First Ophthalmology Biosimilar Approved in the United States
Samsung Bioepis and Biogen announced that the FDA has approved Byooviz (ranibizumab-nuna), a biosimilar referencing Lucentis (ranibizumab)i, for the treatment of wet age-related macular degeneration (AMD), macular edema following retinal vein occlusion (RVO), and myopic choroidal neovascularization (mCNV).
Byooviz is the first ophthalmology biosimilar approved in the United States. Biosimilars are products that have been demonstrated to be similar in efficacy and safety to the originator’s reference product.
"In the United States, approximately 11 million people are affected with AMD and the prevalence of advanced AMD is growing due to the aging population.
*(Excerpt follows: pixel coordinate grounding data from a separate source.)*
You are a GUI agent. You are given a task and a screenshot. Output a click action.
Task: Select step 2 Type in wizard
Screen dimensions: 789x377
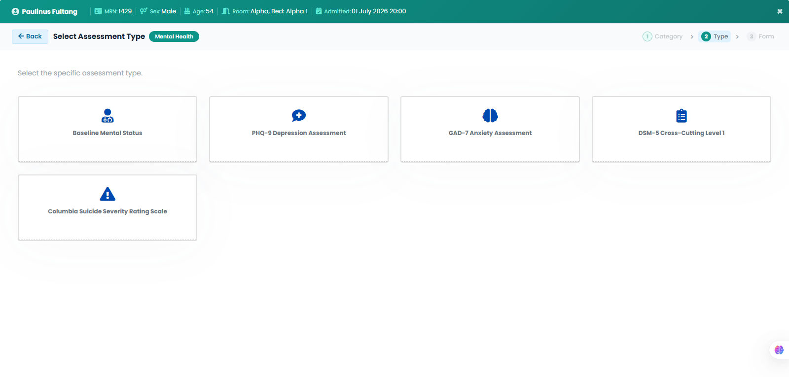[x=715, y=36]
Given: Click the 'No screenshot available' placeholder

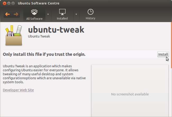Looking at the screenshot, I should (x=130, y=94).
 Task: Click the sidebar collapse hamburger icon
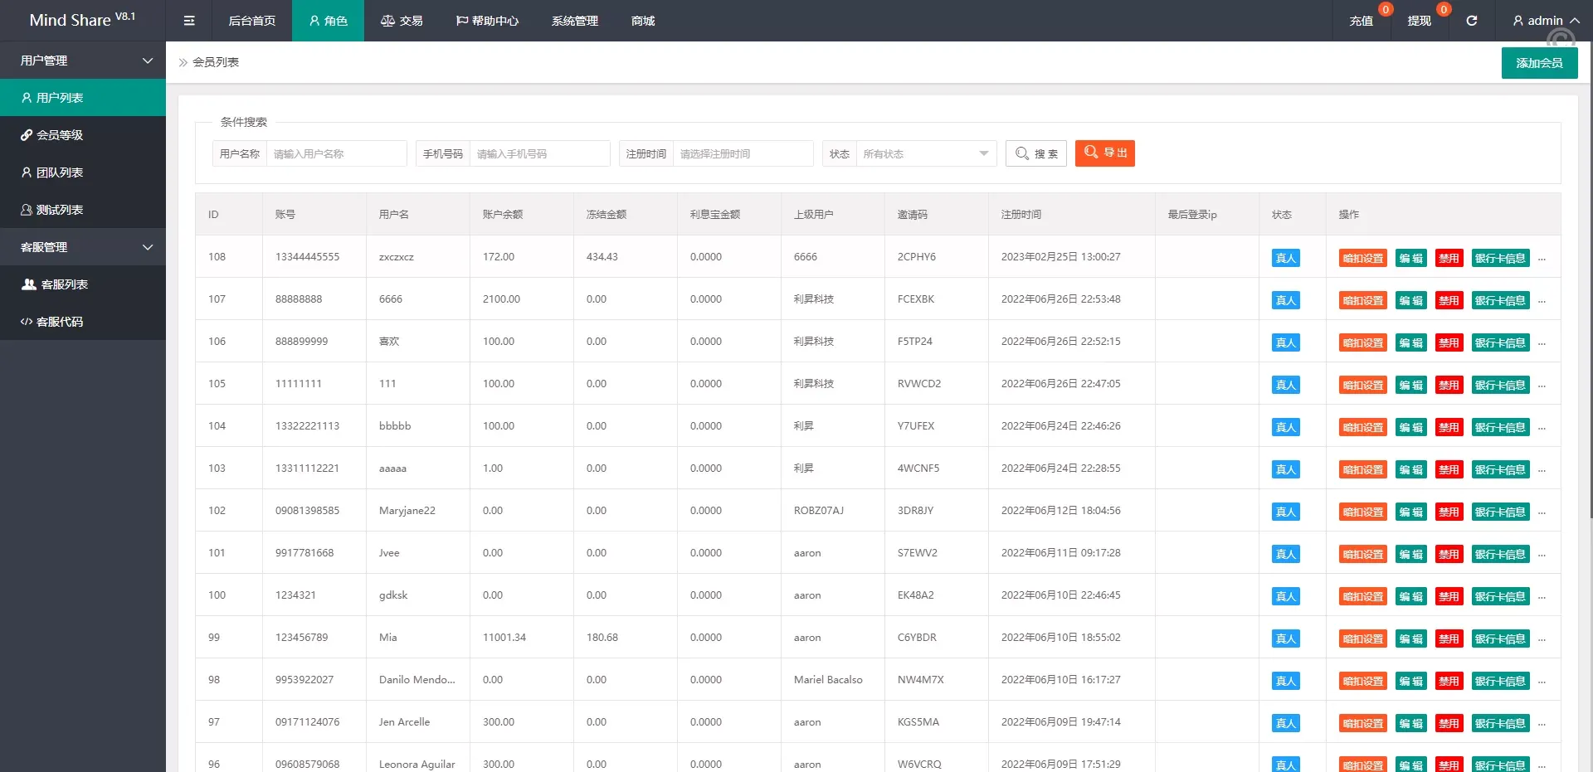click(x=189, y=21)

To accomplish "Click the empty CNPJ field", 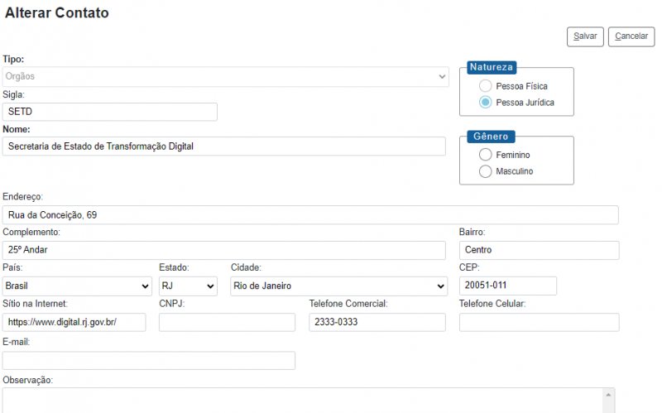I will click(x=227, y=323).
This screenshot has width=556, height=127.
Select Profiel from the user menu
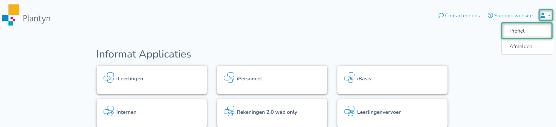click(x=517, y=31)
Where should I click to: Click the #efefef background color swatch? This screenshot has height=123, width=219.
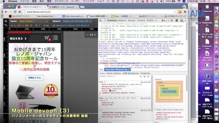[116, 86]
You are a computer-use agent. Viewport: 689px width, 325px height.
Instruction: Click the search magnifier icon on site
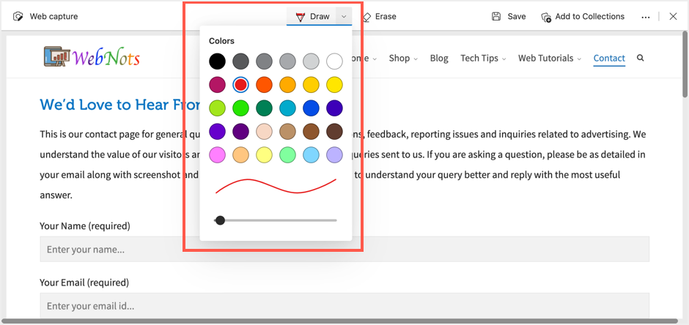click(641, 59)
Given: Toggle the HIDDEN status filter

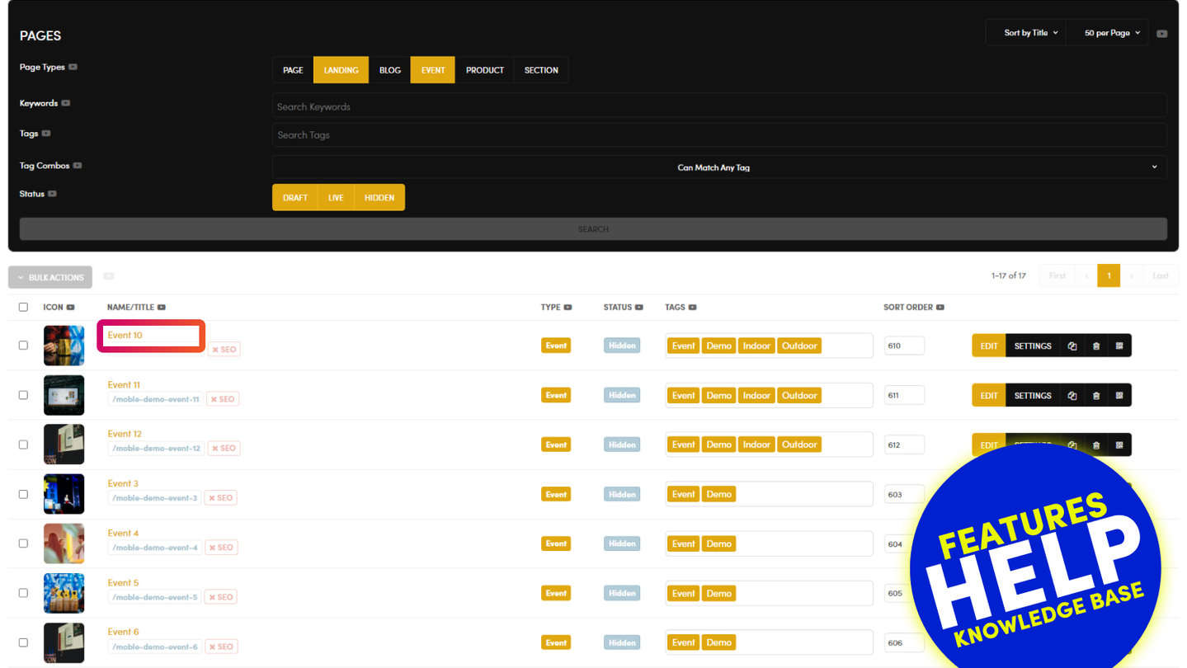Looking at the screenshot, I should pyautogui.click(x=379, y=198).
The approval of the first ranibizumab biosimilar in the US is a monumental milestone for people living with retinal vascular disorders in the US," Kyung-Ah Kim, Senior Vice President and Development Division Leader, at Samsung Bioepis, said in a company news release. “The approval of Byooviz underscores our continued commitment to providing valuable treatment options for people who do not have access to life-enhancing biologic medicines around the world."
“We are very excited to be able to open a new chapter with the approval of Byooviz in the US. This approval represents a great step toward the advancement of a new therapeutic option addressing debilitating disease progression of patients with retinal vascular disorders in the US,” said Ian Henshaw, Senior Vice President and Global Head of Biosimilars at Biogen. “Biosimilars could help broaden patient access to more affordable treatments and generate healthcare savings to offset rising costs of these complex diseases while ensuring sustainability of healthcare systems.”
In addition to the US approval, Byooviz was approved in Europe, including 27 European Union (EU) member countries, on August 18, 2021, and the United Kingdom on August 31, 2021.
Samsung Bioepis and Biogen entered into a commercialization agreement for two ophthalmology biosimilar candidates, SB11, a biosimilar candidate referencing Lucentis (ranibizumab), and SB15, a biosimilar candidate referencing Eylea (aflibercept), in November 2019. Developed by Samsung Bioepis, SB11 will be commercialized under the brand name Byooviz by Biogen in the United States. Pursuant to a global license agreement entered into with Genentech, Samsung Bioepis and Biogen will have freedom to market SB11 in the United States as of June 2022, i.e., before expiration of Genentech’s applicable SPCs, and elsewhere in other territories after expiration of Genentech’s SPCs.
The FDA approval of Byooviz was based on a totality of evidence including analytical, nonclinical data, and clinical data. In a randomized, double-masked, parallel group, multicenter phase 3 study of SB11, the efficacy, safety, pharmacokinetics, and immunogenicity of SB11 was compared to reference ranibizumab in patients with wet AMD. In the study, 705 patients were randomized (1:1) to receive SB11 or reference ranibizumab in monthly injections (0.5 mg), and 634 patients continued to receive treatment up to week 48. The Least Squares (LS) mean change in best corrected visual acuity (BCVA) from baseline at week 52 was 9.79 letters for SB11, compared with 10.41 letters for reference ranibizumab (difference: -0.62, [90% CI: -2.092, 0.857]). The LS mean change in central subfield thickness (CST) was −139.55 μm for SB11 vs −124.46 μm for reference ranibizumab (difference: -15.09, [95% CI, -25.617, -4.563]). PK, safety including incidence of treatment-emergent adverse events, and the immunogenicity profile of SB11 and reference ranibizumab were comparable at all timepoints up to week 52.
Byooviz (ranibizumab-nuna) is Samsung Bioepis’ fifth biosimilar approved in the US, following the approval of Renflexis (infliximab-abda) in April 2017, Ontruzant (trastuzumab-dttb) in January 2019, Eticovo(etanercept-ykro) in April 2019, and Hadlima (adalimumab-bwwd) in July 2019.